▸ **REQUIREMENTS**: Could you extract every line of the items below word for word, omitting the pictures from your answer?

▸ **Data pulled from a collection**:
——

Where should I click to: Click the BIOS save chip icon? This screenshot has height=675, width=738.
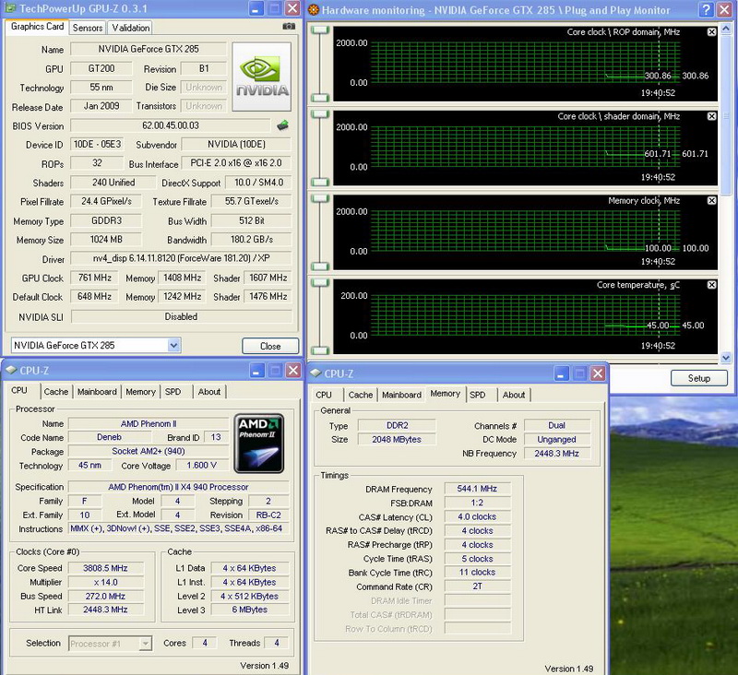point(281,125)
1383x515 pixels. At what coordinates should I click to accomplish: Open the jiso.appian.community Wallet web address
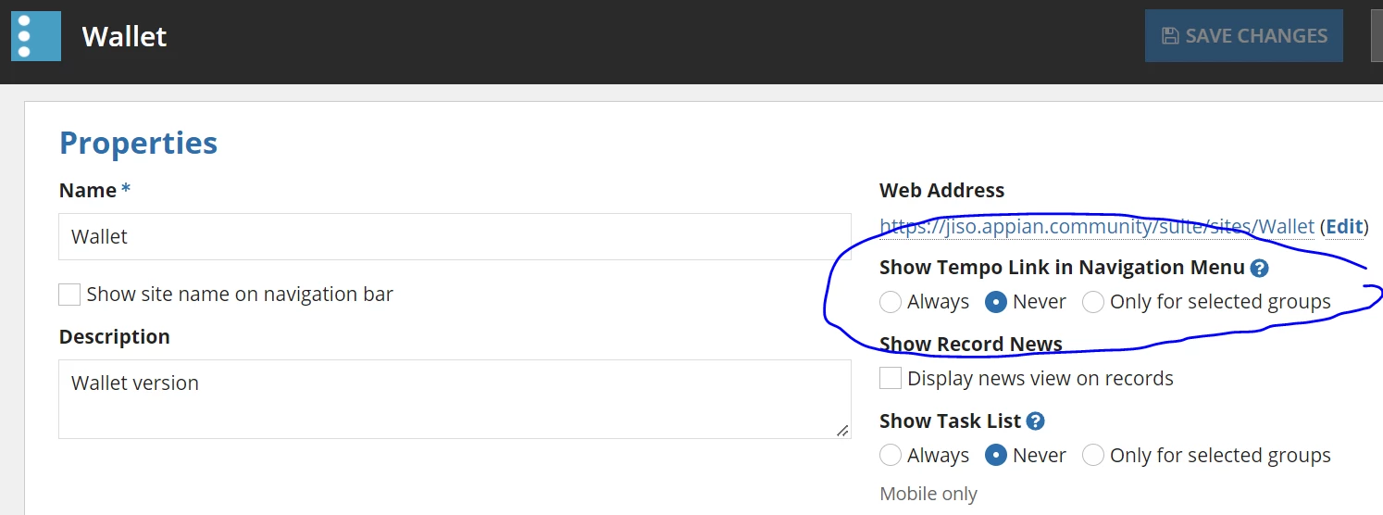(x=1097, y=227)
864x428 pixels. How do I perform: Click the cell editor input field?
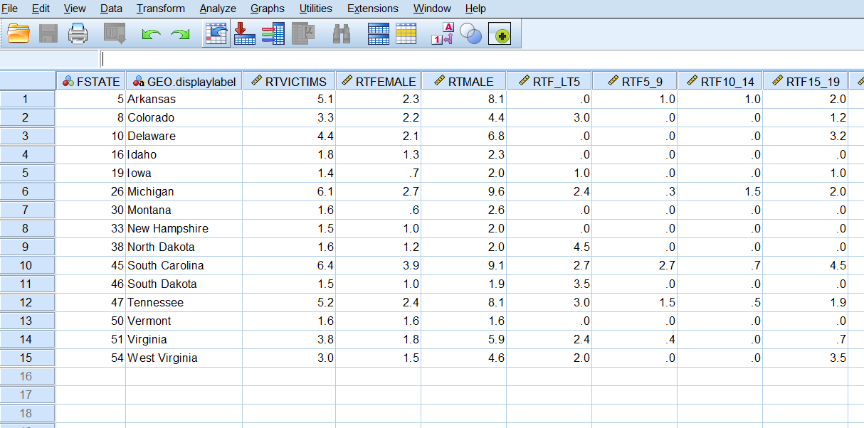click(427, 59)
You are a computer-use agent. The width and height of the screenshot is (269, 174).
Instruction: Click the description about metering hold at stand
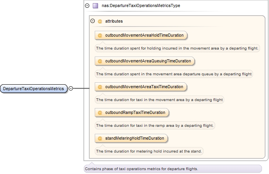pyautogui.click(x=149, y=151)
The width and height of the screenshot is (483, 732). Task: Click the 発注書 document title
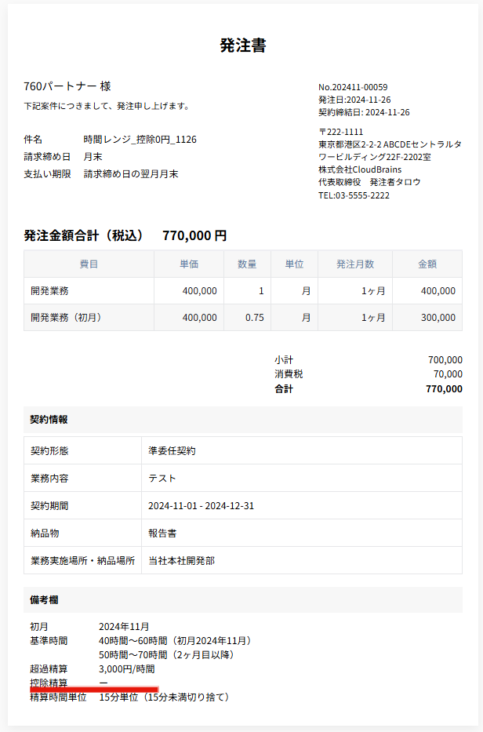[242, 46]
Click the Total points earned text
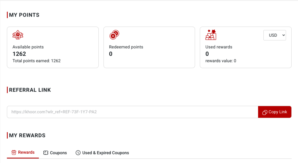This screenshot has height=163, width=298. tap(36, 61)
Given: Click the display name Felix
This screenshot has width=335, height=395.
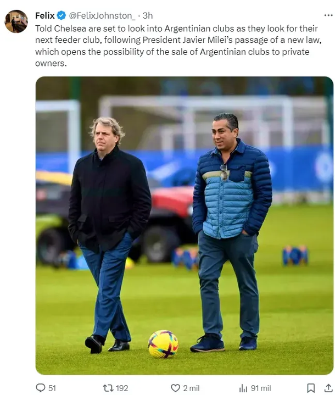Looking at the screenshot, I should [x=45, y=16].
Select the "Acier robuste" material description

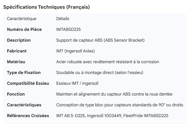pos(107,62)
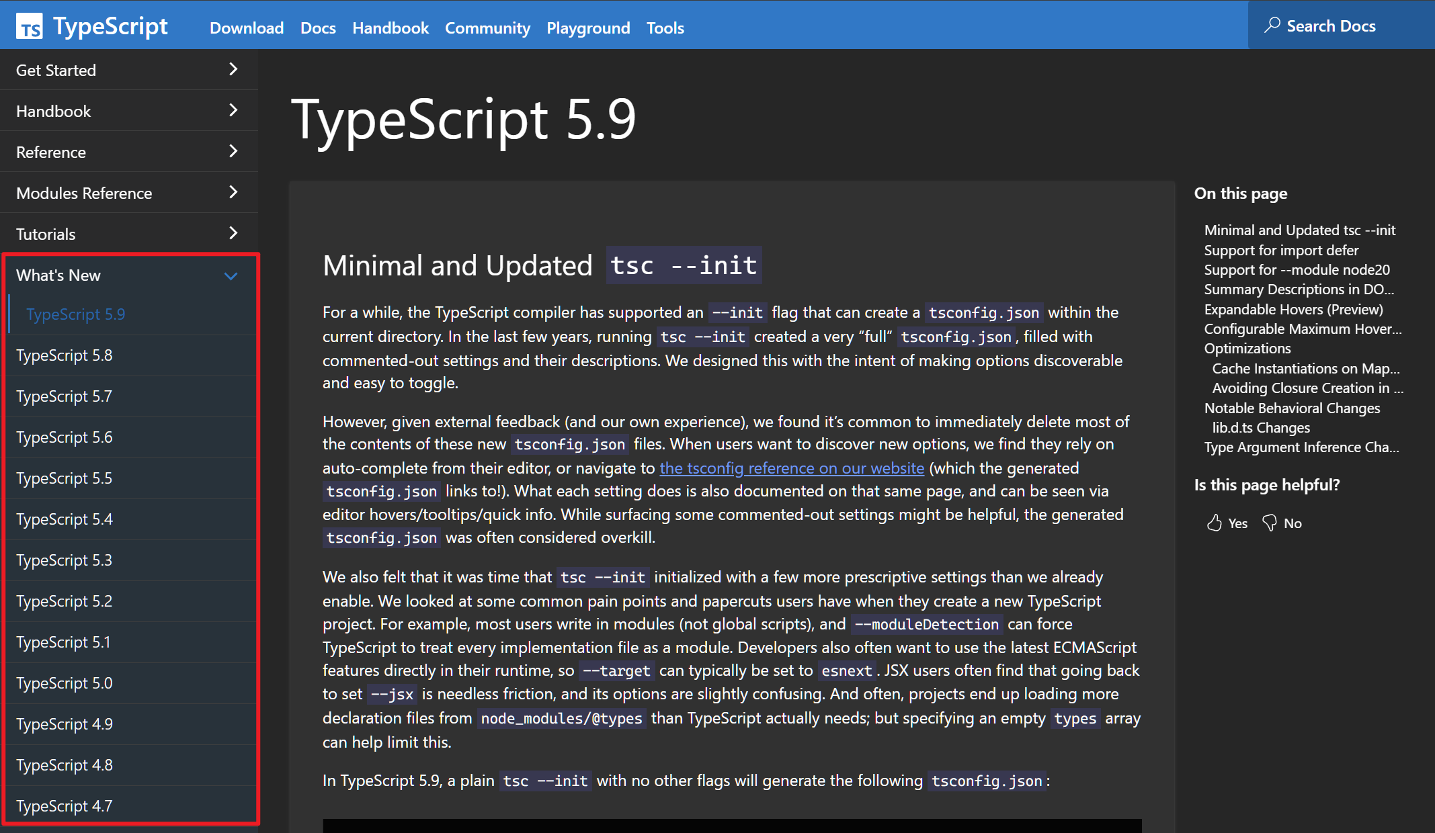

——

▸ **RESULT OF THIS EXERCISE**:
Where should I click to: Click the BIOS save chip icon? This screenshot has height=675, width=738.
point(281,125)
1383x515 pixels. At what coordinates should I click to accomplish: Open the jiso.appian.community Wallet web address
(x=1097, y=227)
864x428 pixels. How do I perform: Click the cell editor input field?
click(427, 59)
You are a computer-use agent. The width and height of the screenshot is (269, 174).
Instruction: Click the description about metering hold at stand
pyautogui.click(x=149, y=151)
The width and height of the screenshot is (483, 732). Task: Click the 発注書 document title
[242, 46]
Click the Total points earned text
This screenshot has height=163, width=298. tap(36, 61)
Given: Click the display name Felix
This screenshot has width=335, height=395.
Looking at the screenshot, I should [x=45, y=16].
Select the "Acier robuste" material description

pos(107,62)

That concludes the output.